**What the exercise asks:**
Locate each line of the material that contains "page", then return it.

○ ○ ○ ○

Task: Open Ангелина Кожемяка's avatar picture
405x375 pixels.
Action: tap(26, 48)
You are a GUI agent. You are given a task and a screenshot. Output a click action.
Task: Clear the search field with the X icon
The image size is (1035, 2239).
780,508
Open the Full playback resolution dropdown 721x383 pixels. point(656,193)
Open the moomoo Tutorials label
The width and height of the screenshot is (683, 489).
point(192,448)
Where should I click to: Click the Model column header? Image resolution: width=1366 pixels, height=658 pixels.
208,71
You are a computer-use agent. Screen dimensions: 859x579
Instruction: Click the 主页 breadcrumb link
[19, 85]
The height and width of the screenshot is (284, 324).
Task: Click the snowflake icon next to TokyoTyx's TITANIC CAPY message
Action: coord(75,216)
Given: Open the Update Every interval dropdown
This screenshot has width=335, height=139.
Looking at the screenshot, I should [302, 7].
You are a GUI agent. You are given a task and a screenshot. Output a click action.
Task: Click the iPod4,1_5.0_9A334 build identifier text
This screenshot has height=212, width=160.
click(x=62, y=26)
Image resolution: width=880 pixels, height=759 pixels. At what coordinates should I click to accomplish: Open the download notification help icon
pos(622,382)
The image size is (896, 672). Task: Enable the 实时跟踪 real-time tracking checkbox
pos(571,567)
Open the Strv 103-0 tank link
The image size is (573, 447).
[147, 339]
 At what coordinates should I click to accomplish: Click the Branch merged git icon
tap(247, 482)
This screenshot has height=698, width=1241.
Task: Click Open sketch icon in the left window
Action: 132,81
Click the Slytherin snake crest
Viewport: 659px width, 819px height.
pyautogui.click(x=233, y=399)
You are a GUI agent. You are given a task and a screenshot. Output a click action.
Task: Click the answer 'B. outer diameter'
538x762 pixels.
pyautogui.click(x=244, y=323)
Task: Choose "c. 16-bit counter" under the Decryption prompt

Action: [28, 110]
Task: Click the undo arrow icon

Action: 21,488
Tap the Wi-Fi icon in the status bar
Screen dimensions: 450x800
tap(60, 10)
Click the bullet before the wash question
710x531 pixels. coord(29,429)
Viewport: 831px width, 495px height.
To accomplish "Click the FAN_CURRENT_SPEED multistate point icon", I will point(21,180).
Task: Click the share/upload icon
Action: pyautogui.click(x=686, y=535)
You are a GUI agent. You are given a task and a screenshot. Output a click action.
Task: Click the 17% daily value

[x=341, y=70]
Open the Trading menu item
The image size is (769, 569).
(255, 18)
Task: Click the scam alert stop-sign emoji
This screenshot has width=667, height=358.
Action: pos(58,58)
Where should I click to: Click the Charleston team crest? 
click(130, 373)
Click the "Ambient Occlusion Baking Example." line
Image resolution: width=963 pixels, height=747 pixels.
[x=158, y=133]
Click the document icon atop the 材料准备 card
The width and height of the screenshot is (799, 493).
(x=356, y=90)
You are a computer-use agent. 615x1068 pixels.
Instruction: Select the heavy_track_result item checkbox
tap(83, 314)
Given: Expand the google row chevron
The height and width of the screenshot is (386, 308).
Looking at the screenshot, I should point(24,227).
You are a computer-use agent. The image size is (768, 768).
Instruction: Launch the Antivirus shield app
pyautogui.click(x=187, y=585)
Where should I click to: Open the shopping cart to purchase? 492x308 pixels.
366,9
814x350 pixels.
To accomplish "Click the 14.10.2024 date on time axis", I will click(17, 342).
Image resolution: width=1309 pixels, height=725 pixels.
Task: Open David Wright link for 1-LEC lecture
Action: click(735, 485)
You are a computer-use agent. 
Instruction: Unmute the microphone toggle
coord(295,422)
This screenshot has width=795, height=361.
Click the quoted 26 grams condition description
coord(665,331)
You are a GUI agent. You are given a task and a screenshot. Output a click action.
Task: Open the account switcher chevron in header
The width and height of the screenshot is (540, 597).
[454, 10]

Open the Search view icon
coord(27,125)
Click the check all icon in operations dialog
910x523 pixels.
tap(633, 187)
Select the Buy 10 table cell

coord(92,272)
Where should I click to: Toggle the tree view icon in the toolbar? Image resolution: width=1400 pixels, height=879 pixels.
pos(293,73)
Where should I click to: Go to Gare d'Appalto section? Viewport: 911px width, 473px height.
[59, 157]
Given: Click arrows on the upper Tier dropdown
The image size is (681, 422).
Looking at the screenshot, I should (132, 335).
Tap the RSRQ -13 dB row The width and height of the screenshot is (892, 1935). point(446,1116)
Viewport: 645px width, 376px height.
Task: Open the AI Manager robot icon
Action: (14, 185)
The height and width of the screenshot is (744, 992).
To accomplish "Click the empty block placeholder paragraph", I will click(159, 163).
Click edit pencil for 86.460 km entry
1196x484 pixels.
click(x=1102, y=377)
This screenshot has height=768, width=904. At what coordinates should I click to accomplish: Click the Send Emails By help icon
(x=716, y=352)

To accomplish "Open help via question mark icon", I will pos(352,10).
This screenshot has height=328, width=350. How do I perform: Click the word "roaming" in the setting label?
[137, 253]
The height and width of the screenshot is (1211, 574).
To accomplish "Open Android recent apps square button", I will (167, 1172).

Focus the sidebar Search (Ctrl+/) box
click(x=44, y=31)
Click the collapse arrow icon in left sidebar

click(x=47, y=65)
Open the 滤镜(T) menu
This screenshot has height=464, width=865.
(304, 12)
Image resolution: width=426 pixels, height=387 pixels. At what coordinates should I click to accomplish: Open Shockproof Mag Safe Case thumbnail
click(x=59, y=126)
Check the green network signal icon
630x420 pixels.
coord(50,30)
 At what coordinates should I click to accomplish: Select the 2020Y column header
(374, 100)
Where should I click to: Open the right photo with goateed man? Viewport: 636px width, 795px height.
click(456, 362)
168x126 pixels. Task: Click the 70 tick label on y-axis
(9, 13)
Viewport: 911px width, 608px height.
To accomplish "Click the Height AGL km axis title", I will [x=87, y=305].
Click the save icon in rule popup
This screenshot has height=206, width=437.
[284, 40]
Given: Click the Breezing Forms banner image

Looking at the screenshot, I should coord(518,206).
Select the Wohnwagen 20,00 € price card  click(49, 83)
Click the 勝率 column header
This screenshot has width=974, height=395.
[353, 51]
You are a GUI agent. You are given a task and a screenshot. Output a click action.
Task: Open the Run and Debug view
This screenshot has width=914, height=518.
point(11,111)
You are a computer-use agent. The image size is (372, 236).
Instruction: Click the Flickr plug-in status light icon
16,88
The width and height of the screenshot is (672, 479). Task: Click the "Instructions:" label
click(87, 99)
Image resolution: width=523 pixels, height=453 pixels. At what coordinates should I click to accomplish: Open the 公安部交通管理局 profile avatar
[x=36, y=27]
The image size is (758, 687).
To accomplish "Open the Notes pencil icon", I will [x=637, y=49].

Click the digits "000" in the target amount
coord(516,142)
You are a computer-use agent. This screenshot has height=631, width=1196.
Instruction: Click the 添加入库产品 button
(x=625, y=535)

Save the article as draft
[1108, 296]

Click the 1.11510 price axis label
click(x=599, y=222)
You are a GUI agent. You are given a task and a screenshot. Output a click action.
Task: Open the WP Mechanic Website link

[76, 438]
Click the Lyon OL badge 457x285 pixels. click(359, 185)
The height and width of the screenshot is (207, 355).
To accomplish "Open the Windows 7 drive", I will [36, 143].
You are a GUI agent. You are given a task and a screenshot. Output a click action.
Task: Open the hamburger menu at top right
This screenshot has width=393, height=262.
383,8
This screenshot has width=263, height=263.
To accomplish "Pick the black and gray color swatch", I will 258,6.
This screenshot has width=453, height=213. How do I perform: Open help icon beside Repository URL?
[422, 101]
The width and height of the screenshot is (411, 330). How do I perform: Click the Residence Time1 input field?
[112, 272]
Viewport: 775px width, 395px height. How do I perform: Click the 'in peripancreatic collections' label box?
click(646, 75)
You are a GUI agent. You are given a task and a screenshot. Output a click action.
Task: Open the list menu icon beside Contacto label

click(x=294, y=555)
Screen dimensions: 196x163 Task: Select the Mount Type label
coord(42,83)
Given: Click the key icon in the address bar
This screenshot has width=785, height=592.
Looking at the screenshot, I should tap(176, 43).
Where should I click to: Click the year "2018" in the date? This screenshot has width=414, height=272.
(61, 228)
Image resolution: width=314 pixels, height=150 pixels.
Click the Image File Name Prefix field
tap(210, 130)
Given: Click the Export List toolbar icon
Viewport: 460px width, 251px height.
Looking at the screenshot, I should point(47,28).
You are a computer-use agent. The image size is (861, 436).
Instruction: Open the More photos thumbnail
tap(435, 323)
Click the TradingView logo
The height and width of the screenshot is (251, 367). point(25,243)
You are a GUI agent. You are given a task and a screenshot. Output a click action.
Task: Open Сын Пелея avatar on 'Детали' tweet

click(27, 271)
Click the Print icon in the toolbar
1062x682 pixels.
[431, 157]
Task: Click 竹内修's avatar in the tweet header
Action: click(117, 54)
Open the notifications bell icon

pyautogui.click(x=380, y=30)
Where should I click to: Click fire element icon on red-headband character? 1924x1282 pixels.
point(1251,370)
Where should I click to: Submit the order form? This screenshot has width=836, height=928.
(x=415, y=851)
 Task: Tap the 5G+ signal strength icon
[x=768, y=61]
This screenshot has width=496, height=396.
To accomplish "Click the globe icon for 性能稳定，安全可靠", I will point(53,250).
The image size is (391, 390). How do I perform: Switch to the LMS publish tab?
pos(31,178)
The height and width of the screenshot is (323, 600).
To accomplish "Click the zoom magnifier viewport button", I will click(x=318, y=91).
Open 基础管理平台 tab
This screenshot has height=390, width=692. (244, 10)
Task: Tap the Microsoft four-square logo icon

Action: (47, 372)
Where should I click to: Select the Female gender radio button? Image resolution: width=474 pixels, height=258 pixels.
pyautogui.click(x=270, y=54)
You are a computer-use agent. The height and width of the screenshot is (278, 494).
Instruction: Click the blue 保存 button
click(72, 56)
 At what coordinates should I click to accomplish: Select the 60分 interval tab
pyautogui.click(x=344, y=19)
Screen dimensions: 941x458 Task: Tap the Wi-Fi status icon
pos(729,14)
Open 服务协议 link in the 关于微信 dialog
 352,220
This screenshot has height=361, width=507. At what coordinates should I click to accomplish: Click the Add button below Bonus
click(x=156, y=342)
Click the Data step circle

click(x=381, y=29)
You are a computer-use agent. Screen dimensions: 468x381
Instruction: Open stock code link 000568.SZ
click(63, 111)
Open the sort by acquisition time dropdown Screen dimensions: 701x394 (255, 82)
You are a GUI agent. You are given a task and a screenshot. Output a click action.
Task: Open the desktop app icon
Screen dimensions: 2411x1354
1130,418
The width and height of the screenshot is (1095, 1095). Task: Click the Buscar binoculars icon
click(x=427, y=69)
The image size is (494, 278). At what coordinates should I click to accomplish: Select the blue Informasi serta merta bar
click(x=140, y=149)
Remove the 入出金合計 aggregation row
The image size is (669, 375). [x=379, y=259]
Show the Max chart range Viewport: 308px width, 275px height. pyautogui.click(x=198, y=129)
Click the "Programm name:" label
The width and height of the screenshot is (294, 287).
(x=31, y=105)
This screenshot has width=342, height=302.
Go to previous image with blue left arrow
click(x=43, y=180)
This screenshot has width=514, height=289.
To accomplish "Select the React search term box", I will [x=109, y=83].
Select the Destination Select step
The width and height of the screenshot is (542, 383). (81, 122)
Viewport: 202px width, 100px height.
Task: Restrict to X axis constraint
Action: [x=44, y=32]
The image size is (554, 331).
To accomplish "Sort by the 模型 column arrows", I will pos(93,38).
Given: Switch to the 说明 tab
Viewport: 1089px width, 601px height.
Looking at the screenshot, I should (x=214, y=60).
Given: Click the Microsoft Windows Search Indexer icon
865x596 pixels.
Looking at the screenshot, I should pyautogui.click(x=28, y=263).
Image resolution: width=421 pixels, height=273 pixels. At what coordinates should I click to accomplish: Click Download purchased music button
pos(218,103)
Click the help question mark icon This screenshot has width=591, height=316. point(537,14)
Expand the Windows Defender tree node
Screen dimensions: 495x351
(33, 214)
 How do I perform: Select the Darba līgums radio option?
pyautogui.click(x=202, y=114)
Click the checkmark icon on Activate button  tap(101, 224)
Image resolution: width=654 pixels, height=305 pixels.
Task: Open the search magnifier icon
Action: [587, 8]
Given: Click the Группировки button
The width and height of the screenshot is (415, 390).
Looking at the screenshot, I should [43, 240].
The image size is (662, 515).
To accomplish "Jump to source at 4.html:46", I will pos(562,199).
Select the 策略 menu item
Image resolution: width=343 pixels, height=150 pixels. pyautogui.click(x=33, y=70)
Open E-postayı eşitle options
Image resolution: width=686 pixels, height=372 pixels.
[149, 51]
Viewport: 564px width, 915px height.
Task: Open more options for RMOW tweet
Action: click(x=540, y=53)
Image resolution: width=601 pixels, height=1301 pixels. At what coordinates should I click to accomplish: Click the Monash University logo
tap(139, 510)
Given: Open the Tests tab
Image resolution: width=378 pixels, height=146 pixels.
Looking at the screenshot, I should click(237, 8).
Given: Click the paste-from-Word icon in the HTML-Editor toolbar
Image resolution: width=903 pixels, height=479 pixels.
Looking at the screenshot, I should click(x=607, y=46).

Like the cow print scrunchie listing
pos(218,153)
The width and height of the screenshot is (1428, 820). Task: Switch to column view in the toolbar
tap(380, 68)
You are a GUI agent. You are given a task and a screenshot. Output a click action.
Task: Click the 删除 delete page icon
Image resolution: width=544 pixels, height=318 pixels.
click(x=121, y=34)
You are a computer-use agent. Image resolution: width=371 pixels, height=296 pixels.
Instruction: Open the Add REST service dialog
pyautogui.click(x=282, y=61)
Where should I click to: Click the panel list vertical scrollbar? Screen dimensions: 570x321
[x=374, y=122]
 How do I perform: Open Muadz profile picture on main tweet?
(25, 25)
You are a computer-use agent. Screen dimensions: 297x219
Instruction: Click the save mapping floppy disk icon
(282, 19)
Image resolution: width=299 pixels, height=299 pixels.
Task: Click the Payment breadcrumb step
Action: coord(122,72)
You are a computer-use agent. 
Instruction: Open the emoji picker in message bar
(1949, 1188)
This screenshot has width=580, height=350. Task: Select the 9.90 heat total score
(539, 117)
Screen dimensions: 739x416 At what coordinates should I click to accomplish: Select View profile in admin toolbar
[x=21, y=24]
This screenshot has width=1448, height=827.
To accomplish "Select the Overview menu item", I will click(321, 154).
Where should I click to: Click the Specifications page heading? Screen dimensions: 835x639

○ ○ ○ ○

**Exercise solution:**
Task: Click the 删除 delete page icon
Where should I click to: Click the Specifications page heading? Screen dimensions: 835x639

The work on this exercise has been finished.